Anchorage attorney Jahna Lindemuth, known for her strong background in complex commercial litigation and pro bono work representing one of the Fairbanks Four, was named June 28 to serve as Alaska’s new attorney general.
Lindemuth will be the second woman ever to serve in that role. The first was Grace Schaible, who served as Attorney General from 1987 to 1989, under the administration of Gov. Steve Cowper.
Gov. Bill Walker announced her appointment during a news conference in Anchorage, during which he also introduced three new state commissioners,
Andy Mack of the Department of Natural Resources, Walt Monegan of the Department of Public Safety, and Michael Johnson of the Department of Education.
All four still need confirmation by the Legislature.
Lindemuth, who lives in Anchorage with her two sons, will begin her work at the Law Department in early August. She fills the vacancy left by the sudden resignation days earlier by Craig Richards, Walker’s former law partner, who said he needed more time to focus on family matters.
Lindemuth, who was born and raised in Anchorage, is a partner at Dorsey & Whitney, LLP, and head’s the firm’s Anchorage office. As a partner in the firm, Lindemuth has represented clients including Cook Inlet Region, Inc., Arctic Slope Regional Corp., and ConocoPhillips Alaska in both state and federal court, arbitrations, and before administrative agencies.
Walker noted that she is well respected in the state’s legal community for her strong work ethic, professional demeanor and compassion. Last year alone, she dedicated over 950 hours of pro bono work to represent a victim of domestic violence and one of the men in the Fairbanks Four murder case, which resulted in the release of all four men. “This commitment to serve and seek justice for those in need is admirable, and will make Jahna a valuable addition to my administration,” Walker said.
Andy Mack, will fill the vacancy left by the February retirement of DNR Commissioner Mark Myers. Acting DNR Commissioner Marty Rutherford recently informed Walker of her own plans to retire in June.

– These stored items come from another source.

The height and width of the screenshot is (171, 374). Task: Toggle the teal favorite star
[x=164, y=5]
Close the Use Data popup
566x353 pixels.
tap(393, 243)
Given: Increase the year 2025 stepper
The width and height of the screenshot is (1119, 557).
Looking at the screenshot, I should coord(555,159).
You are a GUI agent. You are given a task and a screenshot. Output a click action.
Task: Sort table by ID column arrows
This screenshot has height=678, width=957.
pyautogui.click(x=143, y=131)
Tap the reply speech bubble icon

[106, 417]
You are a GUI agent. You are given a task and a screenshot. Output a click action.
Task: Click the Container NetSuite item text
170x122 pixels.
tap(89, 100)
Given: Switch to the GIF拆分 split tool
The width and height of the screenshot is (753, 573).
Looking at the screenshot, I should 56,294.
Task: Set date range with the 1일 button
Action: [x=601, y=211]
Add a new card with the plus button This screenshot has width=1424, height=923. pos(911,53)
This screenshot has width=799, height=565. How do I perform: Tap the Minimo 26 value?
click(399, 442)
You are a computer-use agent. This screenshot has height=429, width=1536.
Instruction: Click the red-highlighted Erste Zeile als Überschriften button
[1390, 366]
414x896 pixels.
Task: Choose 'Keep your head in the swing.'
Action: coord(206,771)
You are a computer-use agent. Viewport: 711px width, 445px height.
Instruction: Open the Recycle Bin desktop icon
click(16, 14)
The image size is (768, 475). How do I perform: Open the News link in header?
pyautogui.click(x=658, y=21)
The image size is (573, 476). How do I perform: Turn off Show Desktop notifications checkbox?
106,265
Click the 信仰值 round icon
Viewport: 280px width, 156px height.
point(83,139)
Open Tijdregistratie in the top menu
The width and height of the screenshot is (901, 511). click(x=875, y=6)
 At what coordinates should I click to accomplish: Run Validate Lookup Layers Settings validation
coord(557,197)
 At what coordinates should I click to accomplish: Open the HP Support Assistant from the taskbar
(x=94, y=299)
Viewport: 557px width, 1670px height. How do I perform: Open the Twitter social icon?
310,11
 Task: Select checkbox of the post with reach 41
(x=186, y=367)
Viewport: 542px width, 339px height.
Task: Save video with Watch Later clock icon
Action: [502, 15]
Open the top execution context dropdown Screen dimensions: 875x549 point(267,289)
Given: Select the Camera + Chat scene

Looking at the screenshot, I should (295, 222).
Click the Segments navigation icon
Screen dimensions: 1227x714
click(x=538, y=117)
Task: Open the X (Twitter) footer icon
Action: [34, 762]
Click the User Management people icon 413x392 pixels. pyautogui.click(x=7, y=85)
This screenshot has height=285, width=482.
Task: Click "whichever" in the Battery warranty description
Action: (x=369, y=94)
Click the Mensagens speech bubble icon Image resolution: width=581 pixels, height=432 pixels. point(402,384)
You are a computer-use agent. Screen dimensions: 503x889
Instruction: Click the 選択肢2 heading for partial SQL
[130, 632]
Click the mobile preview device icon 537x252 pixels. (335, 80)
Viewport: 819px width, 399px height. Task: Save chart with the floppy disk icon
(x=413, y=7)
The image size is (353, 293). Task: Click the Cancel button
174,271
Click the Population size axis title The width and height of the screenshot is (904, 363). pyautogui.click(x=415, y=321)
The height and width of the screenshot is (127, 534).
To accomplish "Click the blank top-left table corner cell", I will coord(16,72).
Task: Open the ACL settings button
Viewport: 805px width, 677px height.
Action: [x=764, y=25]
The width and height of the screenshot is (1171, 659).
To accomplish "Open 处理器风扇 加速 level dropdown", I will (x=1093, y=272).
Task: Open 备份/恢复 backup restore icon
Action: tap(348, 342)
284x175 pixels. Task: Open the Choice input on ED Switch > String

Mack is currently a managing director of PT Capital, the only private equity fund based in Alaska. Born and raised in Soldotna, Mack has over a decade of experience in Arctic policy and development. He currently serves as an advisor to multiple Alaska Native corporations engaged in oil and gas activities on the North Slope. Mack also helped guide the regulatory drafting and implementation applied to drilling efforts in the Chukchi and Beaufort seas.
Walker announced the appointment of Mack at DNR on June 23, the same day he appointed Rutherford a public seat on the board of the Alaska Permanent Fund Corp. She will begin serving there on July 1, after retirement from DNR. The Permanent Fund board sets policy for the Alaska Permanent Fund Corp. and reviews, adopts and monitors an asset allocation for the fund.